One of 676 controls and none of 332 AD cases was also identified as a carrier in a set of Caucasian subjects from Britain and North America (Sassi et al., 2016).

No additional carriers were found among 5198 AD cases and 4491 controls from the Alzheimer’s Disease Sequencing Project from whom whole-exome sequencing data were available, 1779 AD cases and 1273 controls from the Alzheimer Disease Exome Sequencing France project (Campion et al., 2019), or 640 cases and 1268 controls from a multi-center Dutch sample (Holstege et al., 2017).

In a study that included 18,959 Alzheimer’s cases and 21,893 control subjects from multiple European and American cohorts, this allele was observed 15 times—eight times among the AD cases and seven times among the controls (Henne Holstege, personal communication).

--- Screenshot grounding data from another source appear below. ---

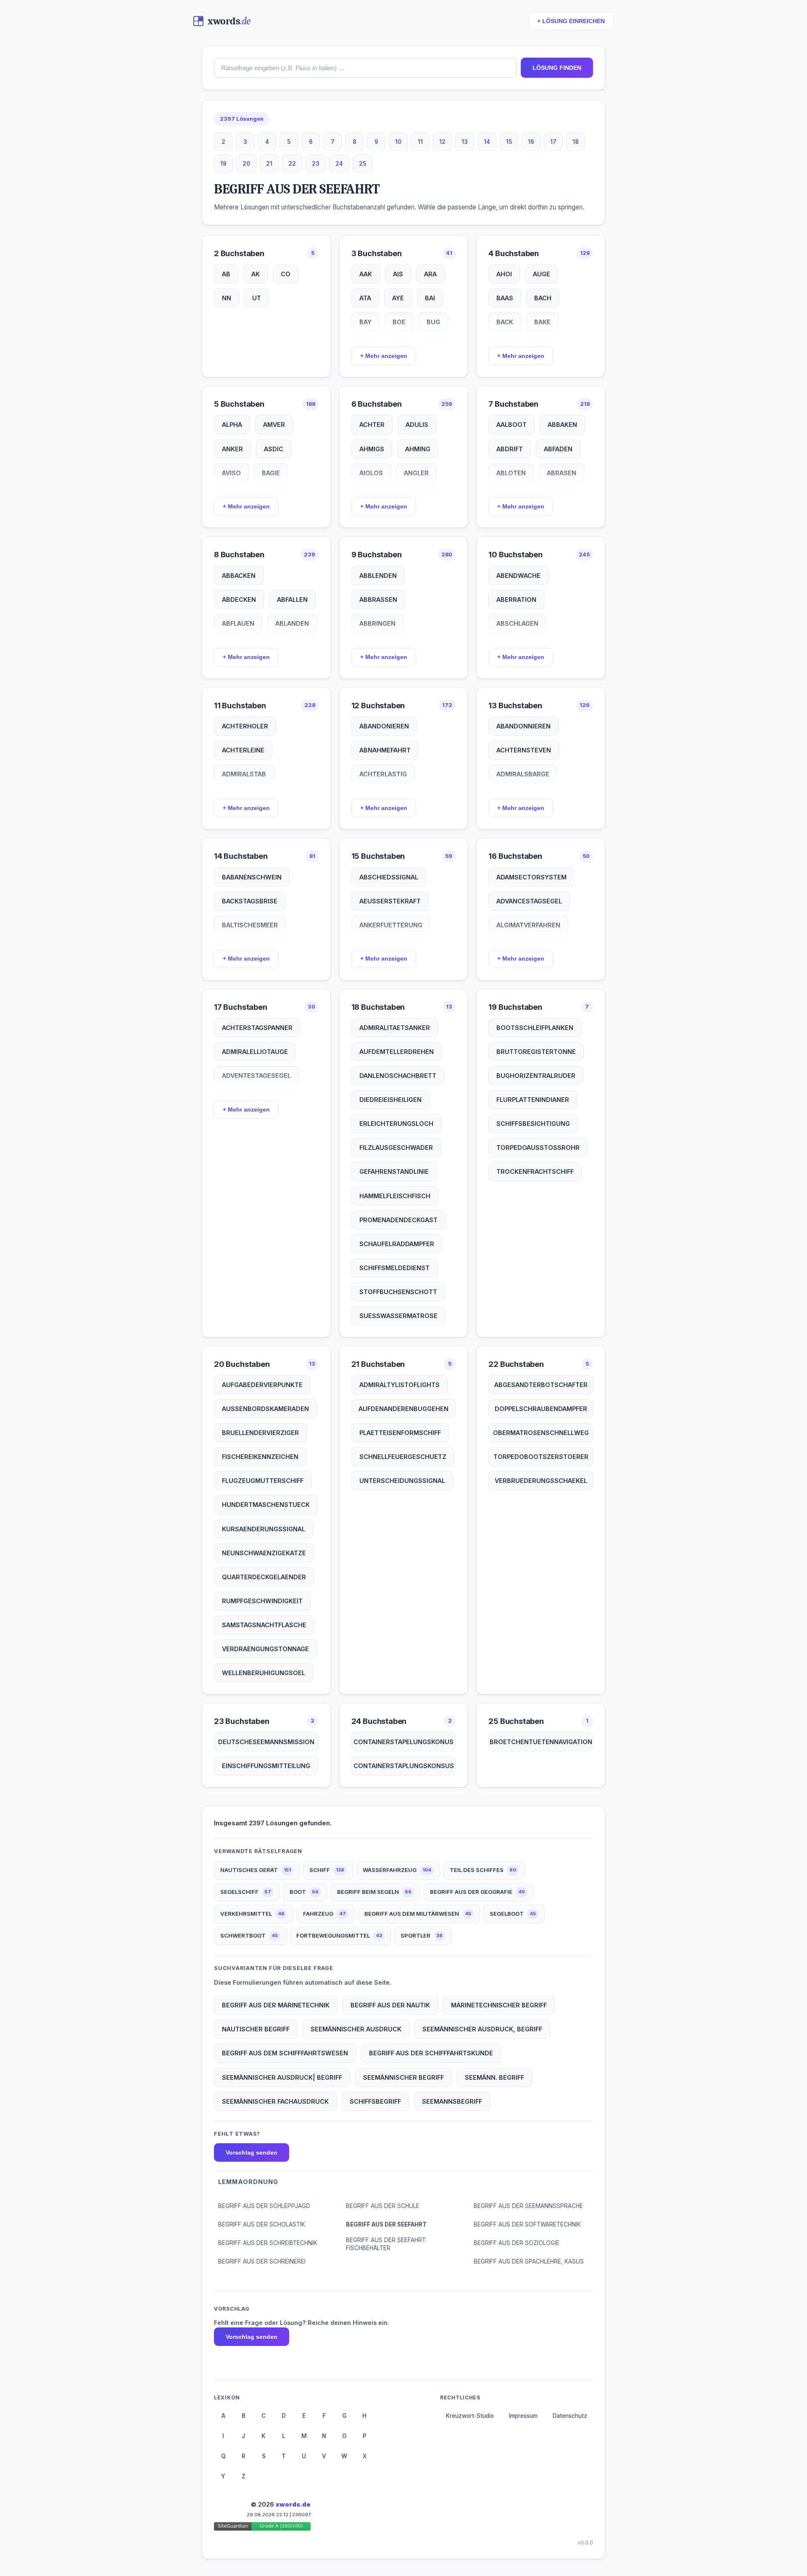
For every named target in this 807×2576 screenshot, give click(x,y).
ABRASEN (561, 473)
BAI (430, 298)
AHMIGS (371, 449)
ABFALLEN (292, 599)
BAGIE (271, 473)
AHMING (417, 449)
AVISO (231, 473)
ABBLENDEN (378, 575)
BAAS (504, 298)
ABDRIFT (509, 449)
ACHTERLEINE (243, 750)
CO (285, 274)
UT (256, 298)
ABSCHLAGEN (517, 623)
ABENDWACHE (518, 575)
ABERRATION (516, 599)
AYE (398, 298)
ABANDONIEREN (384, 726)
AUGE (541, 274)
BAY (365, 322)
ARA (430, 274)
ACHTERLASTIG (383, 774)
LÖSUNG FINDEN (557, 67)
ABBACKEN (239, 575)
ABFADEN (558, 449)
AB (226, 274)
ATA (365, 298)
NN (226, 298)
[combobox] (365, 68)
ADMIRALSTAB (244, 774)
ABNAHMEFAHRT (385, 750)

The G1379D variant is classified as “uncertain: most likely not pathogenic” by the criteria of Holstege et al. (Holstege et al., 2017).

Functional Consequences

The SORL1 protein contains 11 complement-type repeats (CRs). A majority of known SORL1 ligands, including APP, bind to the CR cluster. Glycine-1379 is located in CR8 and is one of a pair of glycines that is conserved in eight of the 11 CRs. Based on this degree of conservation, Andersen and colleagues have predicted that substitutions of glycine at residue 1379 are moderately likely to increase AD risk (Andersen et al., 2023, bioRxiv).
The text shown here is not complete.